(Bloomberg News) President Barack Obama is challenging Republican lawmakers to present a plan for a smaller-scale deficit reduction program as he attempts to steer them toward his $4 trillion goal, a Democratic aide said.

Obama plans to hold a press conference at 11 a.m. in Washington today, his fifth public remarks on the debt in a week, as he presses lawmakers to reach an agreement to raise the $14.3 trillion U.S. borrowing ceiling before an Aug. 2 deadline. The president and bipartisan congressional negotiators agreed to meet every day until they reach a deal, said one legislative aide on condition of anonymity.

They are divided over taxes and entitlements. Republicans reject Democrats' call for more tax revenue and instead are pressing to cut entitlement programs such as Medicare and Social Security. Democrats insist even the Republicans' proposal for a smaller deficit-cutting plan must include more taxes from higher-income Americans. Obama has said he is willing to cut entitlements in exchange for a Republican agreement to increase taxes.

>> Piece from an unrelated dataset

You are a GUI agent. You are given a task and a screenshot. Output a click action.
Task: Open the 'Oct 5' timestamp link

Democrats want to "enact an agreement that ensures America pays its bills and reduces the deficit in a balanced way without putting all of the burden on seniors and the middle class," Representative Steny Hoyer of Maryland, the second-ranking House Democrat, said in a statement after a 75-minute negotiating session yesterday at the White House.

Don Stewart, spokesman for Senate Minority Leader Mitch McConnell of Kentucky, underscored Republicans' opposition to any tax increases.

'It's Baffling'

"It's baffling that the president and his party continue to insist on massive tax hikes in the middle of a jobs crisis while refusing to take significant action on spending reductions at a time of record deficits," Stewart said after the meeting.

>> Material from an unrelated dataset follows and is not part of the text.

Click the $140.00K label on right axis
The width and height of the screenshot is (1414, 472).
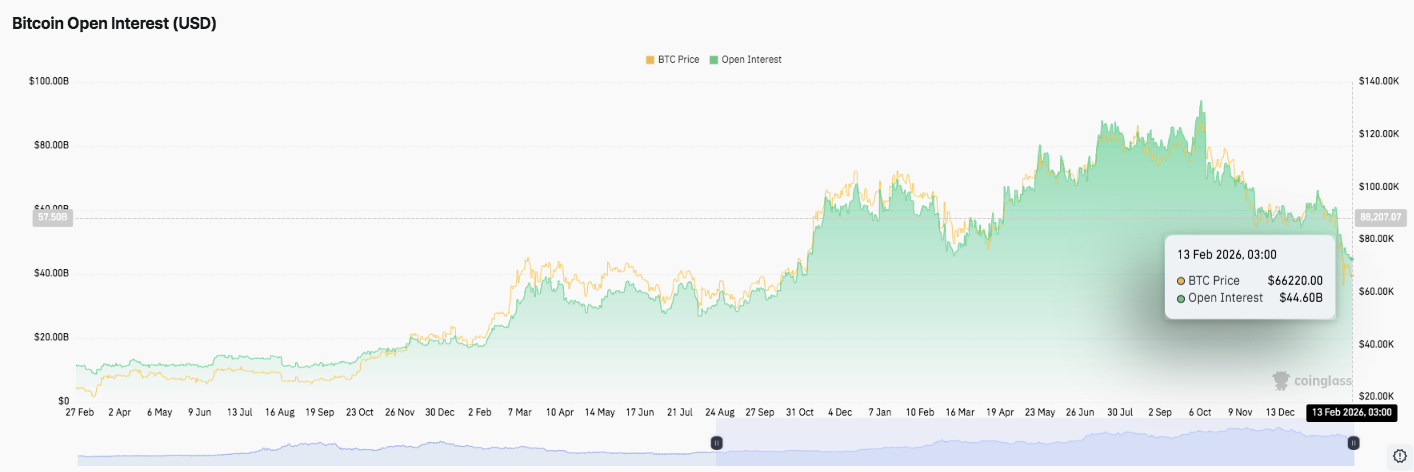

Talks are scheduled to resume today at 2 p.m., Brendan Buck, a spokesman for House Speaker John Boehner, said in an e- mail.

U.S. stock futures declined, indicating that the benchmark Standard & Poor's 500 Index will fall for a second day. Futures on the S&P 500 expiring in September fell 1.3 percent to 1,323.7 at 8:35 a.m. in New York. Futures on the Dow Jones Industrial Average declined 122 points, or 1 percent, to 12,493.

Obama and congressional leaders are seeking a deal to pave the way for a vote in Congress to increase the debt limit, a move the Treasury Department says is needed by Aug. 2 to avert a default on the nation's financial obligations.